The role of Ca 2+/phospholipid-dependent protein kinase (protein kinase C) in catecholamine secretion from bovine adrenal medullary chromaffin cells was examined using four protein kinase C inhibitors: polymyxin B, sphingosine, staurosporine, and 1-(5-isoquinolinesulfonyl)-2-methylpiperazine (H-7). For this purpose, digitonin-permeabilized chromaffin cells were used. Secretion of catecholamines from these cells was stimulated by the addition of micromolar amounts of exogenous free Ca 2+. 12- O-Tetradecanoylphorbol-13-acetate (TPA) and arachidonic acid, activators of protein kinase C, enhanced the catecholamine secretion evoked by Ca 2+. But phorbol-12, 13-diacetate, a phorbol ester analog that does not activate protein kinase C, had no effect on Ca 2+-evoked secretion. Polymyxin B at a low concentration (1 μM) abolished the enhancement of secretion by TPA or arachidonic acid without affecting the secretion evoked by Ca 2+. However, polymyxin B at higher concentrations (10–100 μM) greatly reduced Ca 2+-evoked catecholamine secretion.
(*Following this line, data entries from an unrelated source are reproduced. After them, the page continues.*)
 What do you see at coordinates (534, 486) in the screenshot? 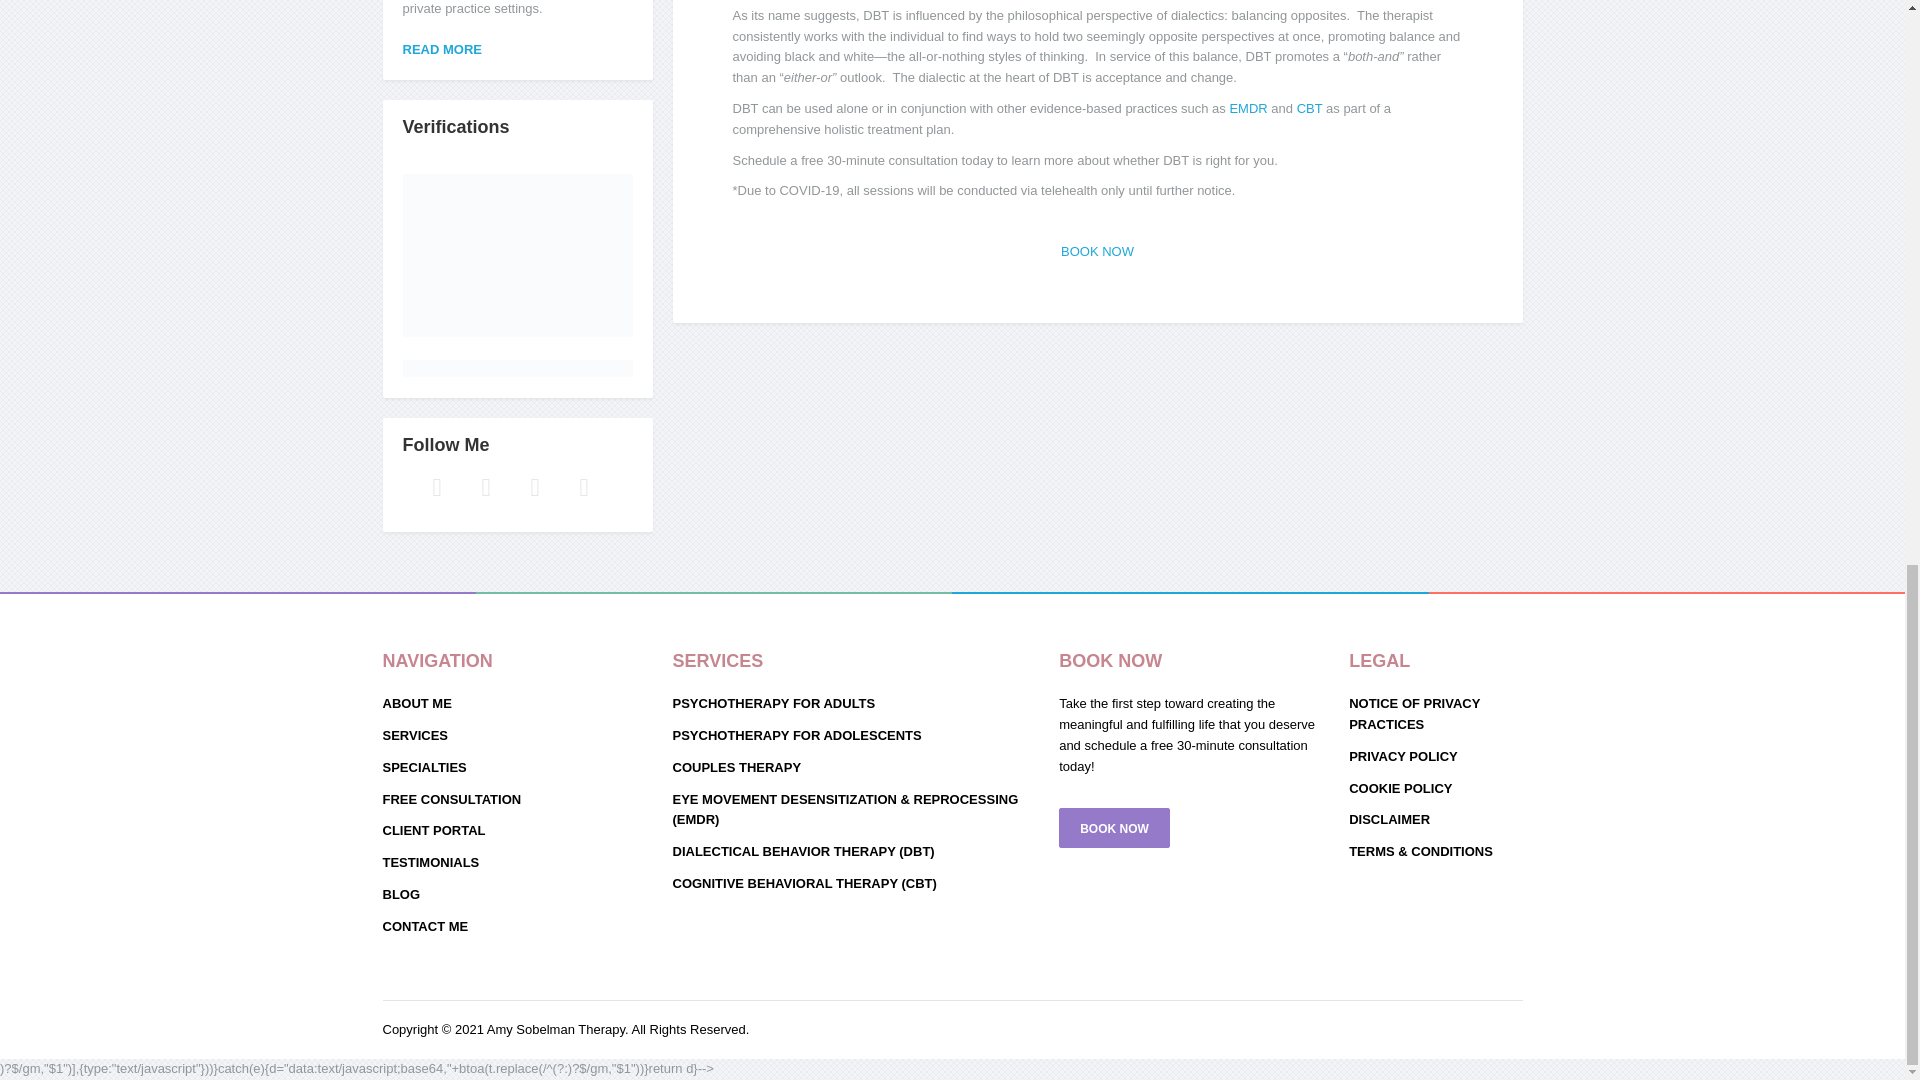
I see `yelp` at bounding box center [534, 486].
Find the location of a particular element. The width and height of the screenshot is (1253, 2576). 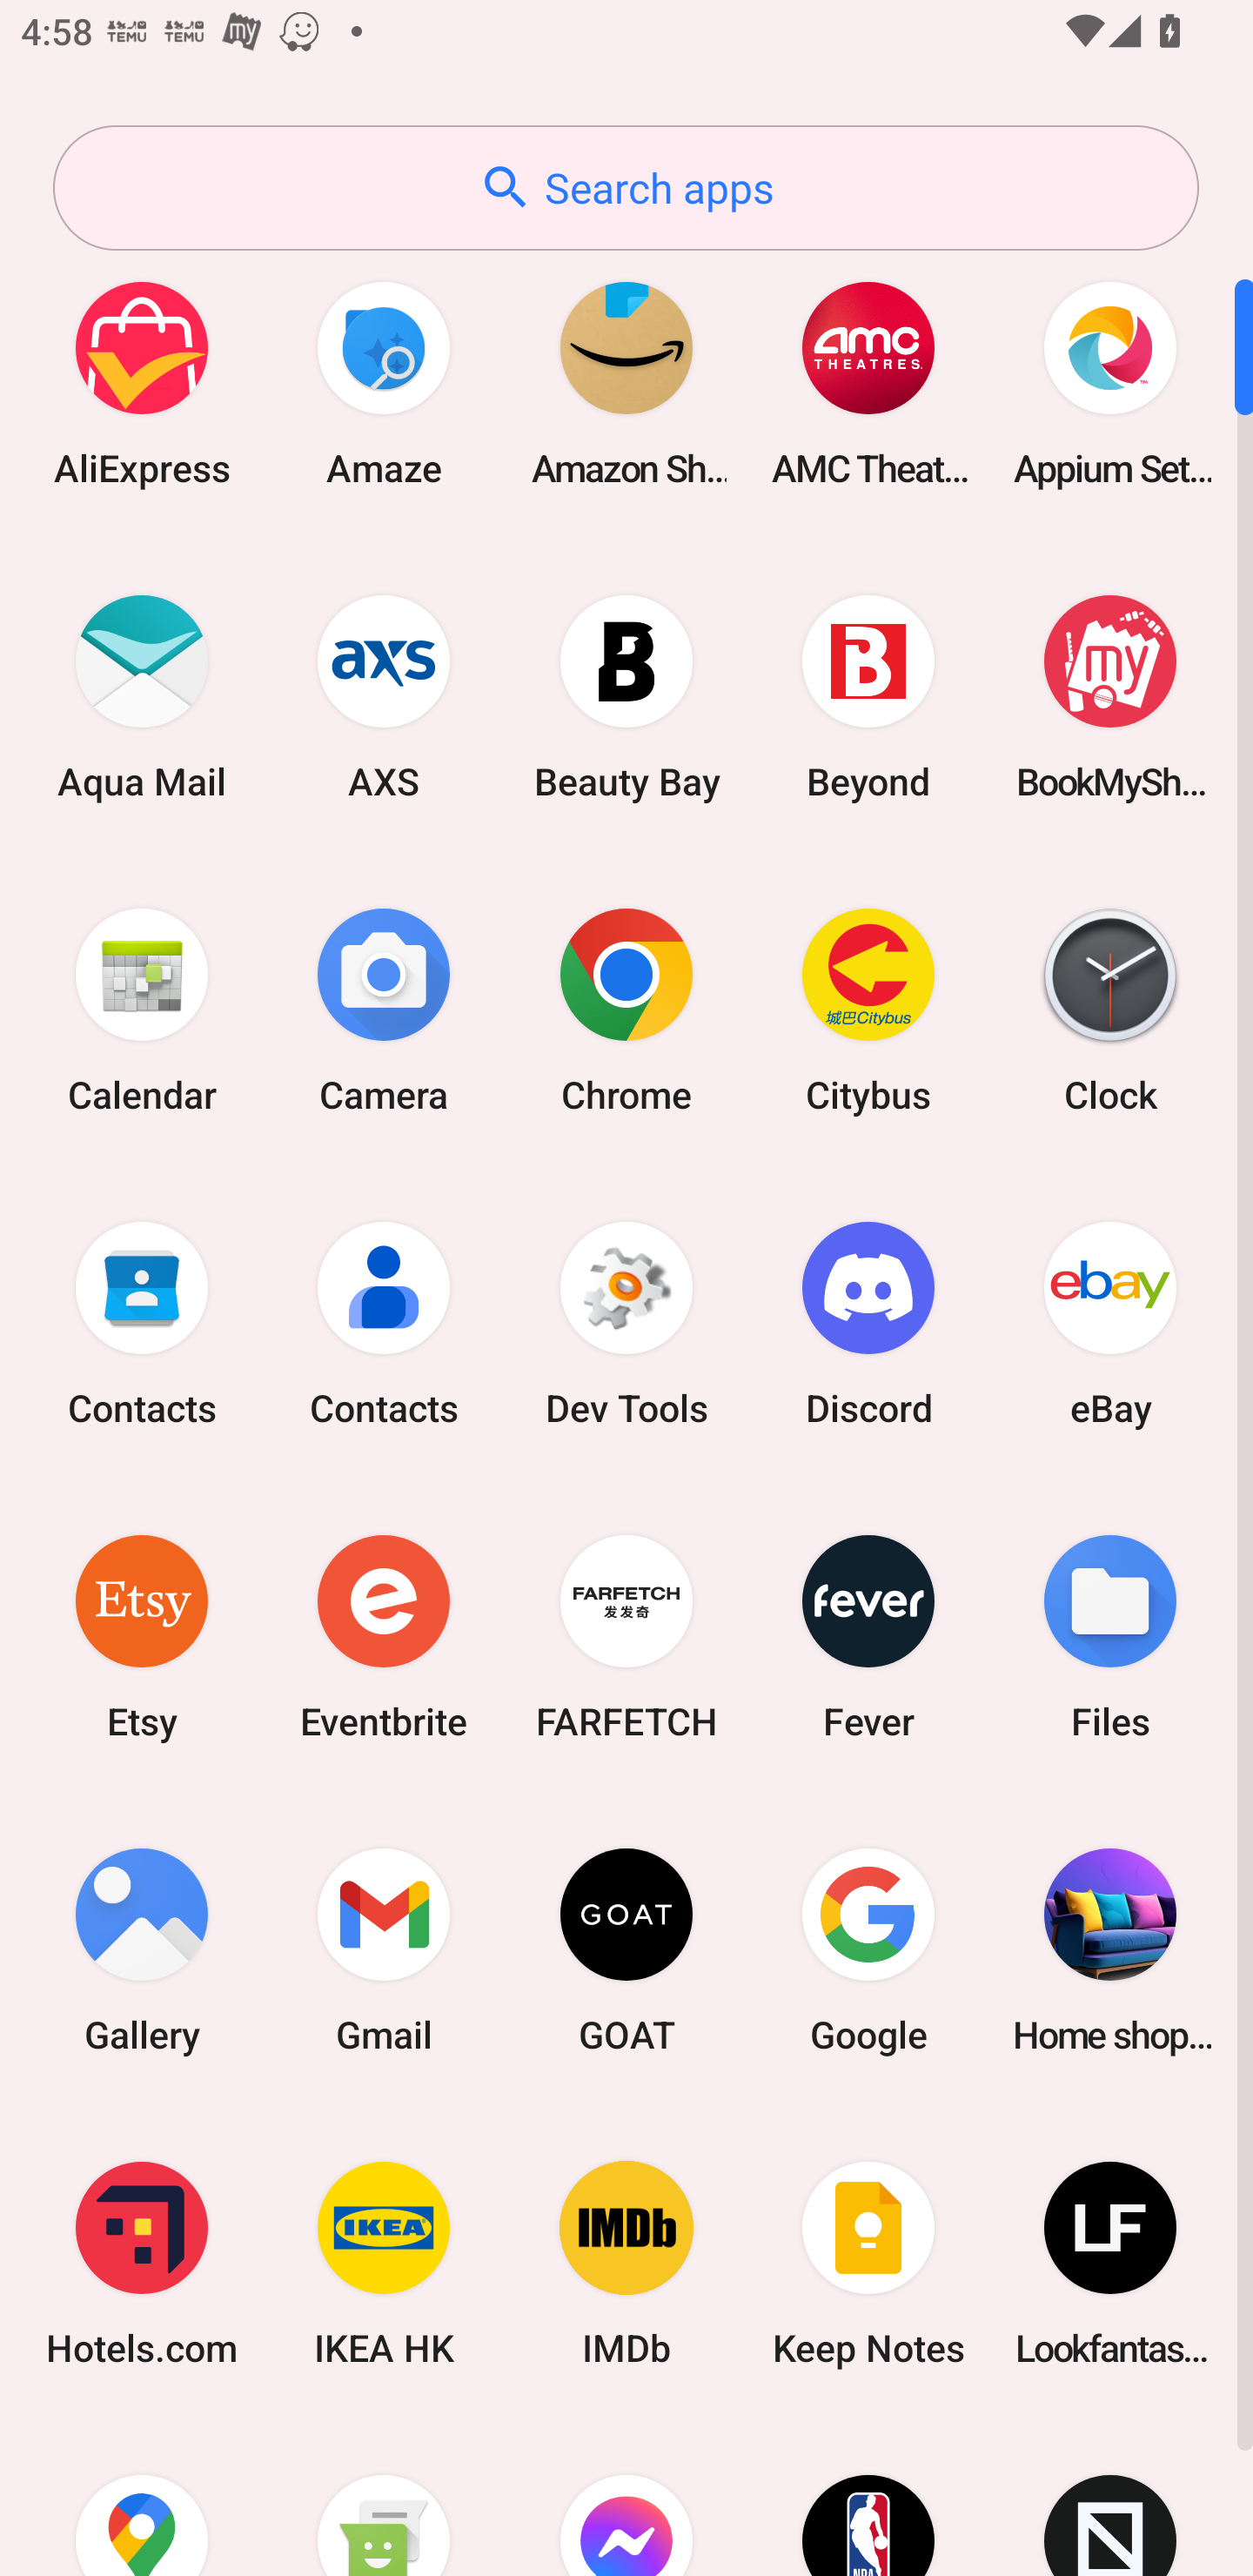

Citybus is located at coordinates (868, 1010).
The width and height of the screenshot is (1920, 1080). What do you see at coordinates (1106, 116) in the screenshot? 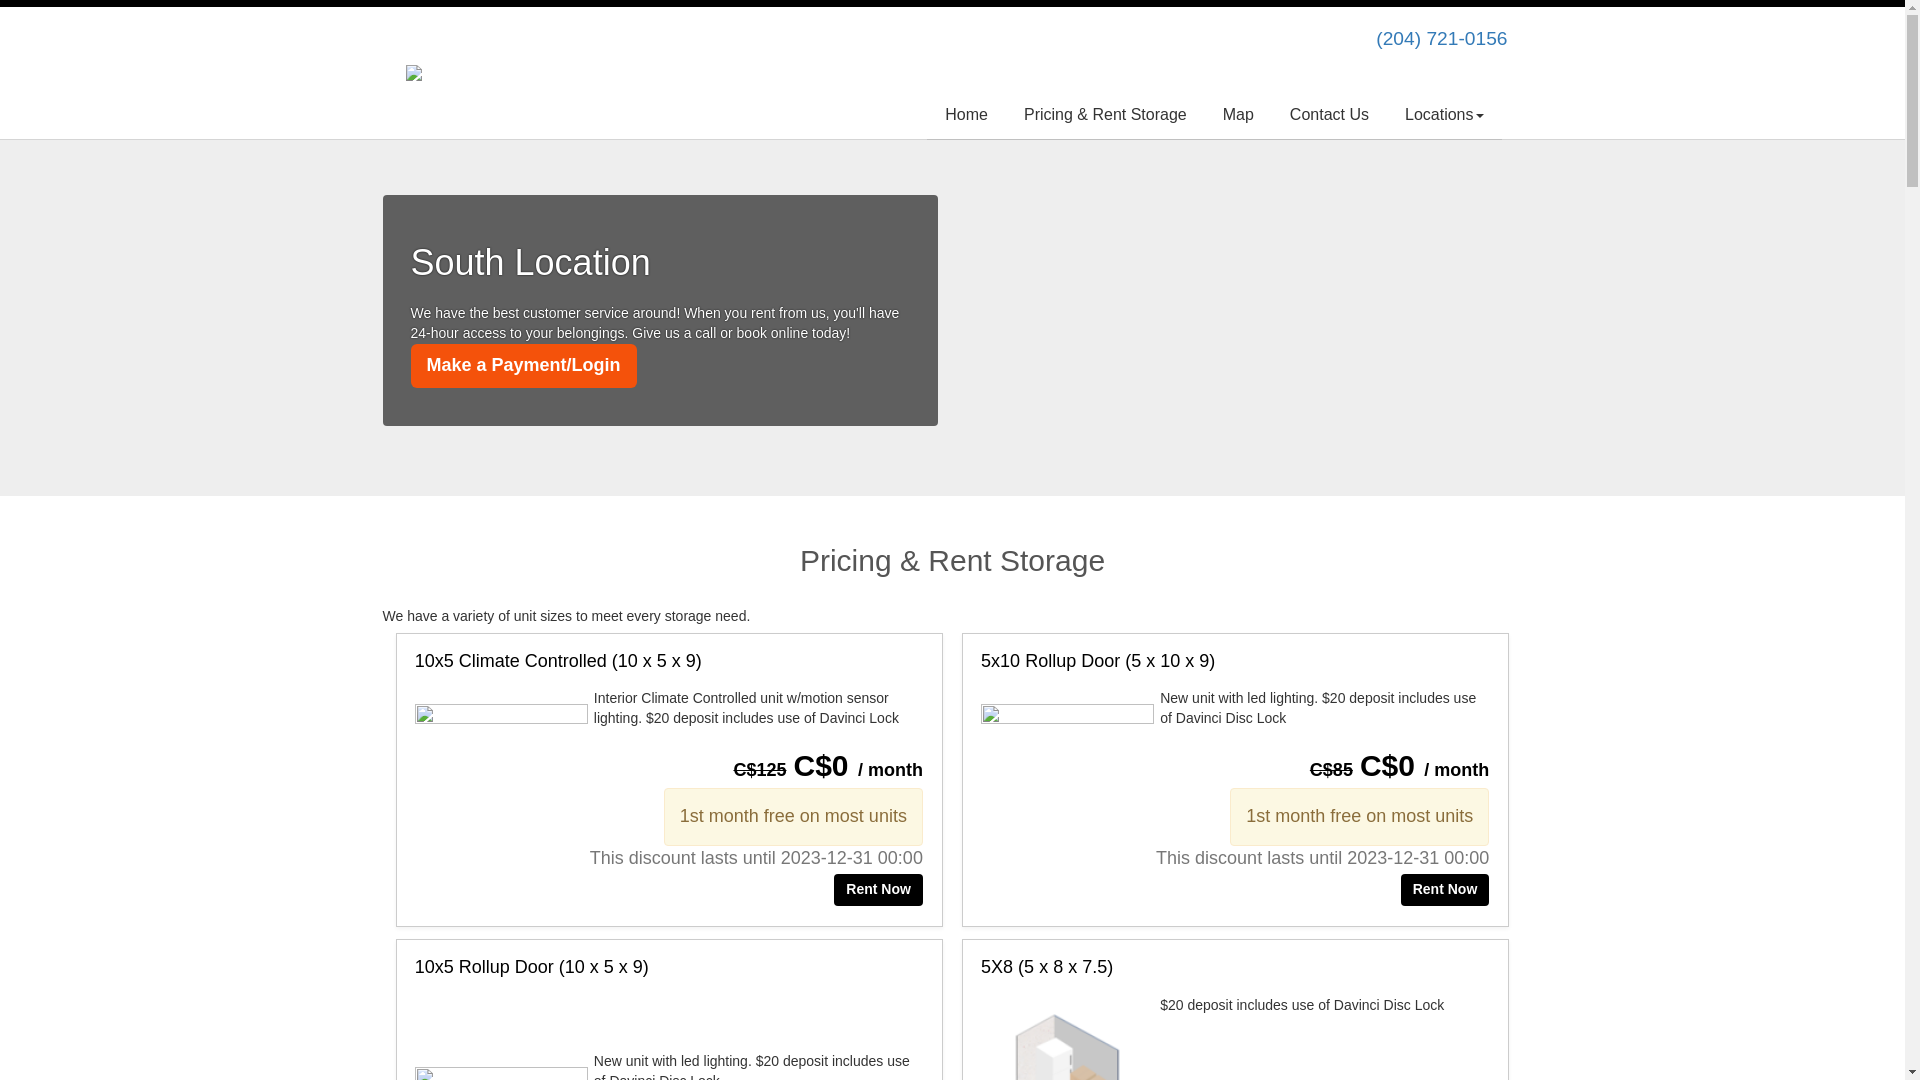
I see `Pricing & Rent Storage` at bounding box center [1106, 116].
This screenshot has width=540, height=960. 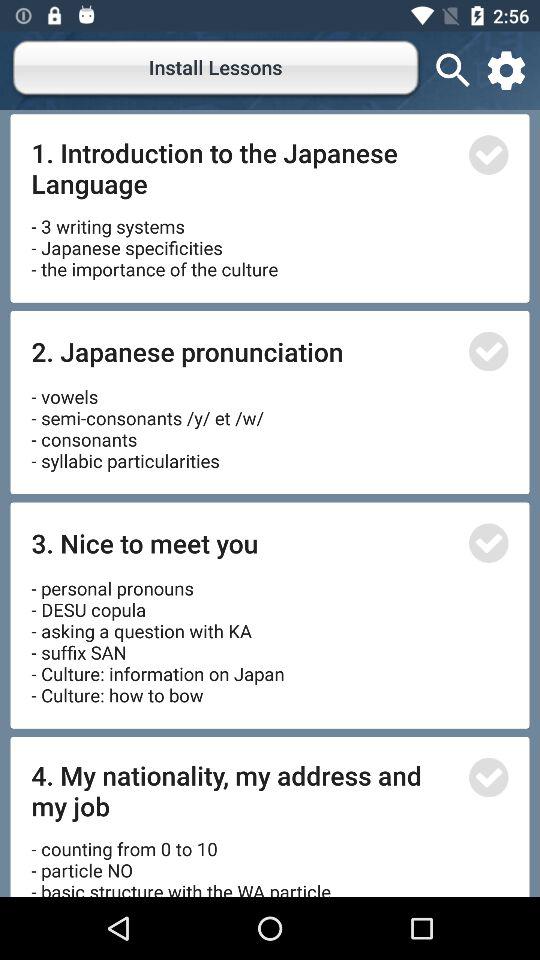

Sphingosine (10μM-1 mM), staurosporine (100nM-1 μM), and H-7 (100–500 μM) inhibited TPA- or arachidonic acid-enhanced secretion but not Ca 2+-evoked secretion. In cells in which protein kinase C was down-regulated by TPA, specific binding of [ 3H]phorbol-12, 13-dibutyrate to the cells almost disappeared and the enhancement of secretion by TPA was no longer observed, whereas Ca 2+-evoked secretion was maintained. These results strongly suggest that protein kinase C is not essential for the Ca 2+-dependent catecholamine secretion from bovine adrenal chromaffin cells, but acts instead as a modulator.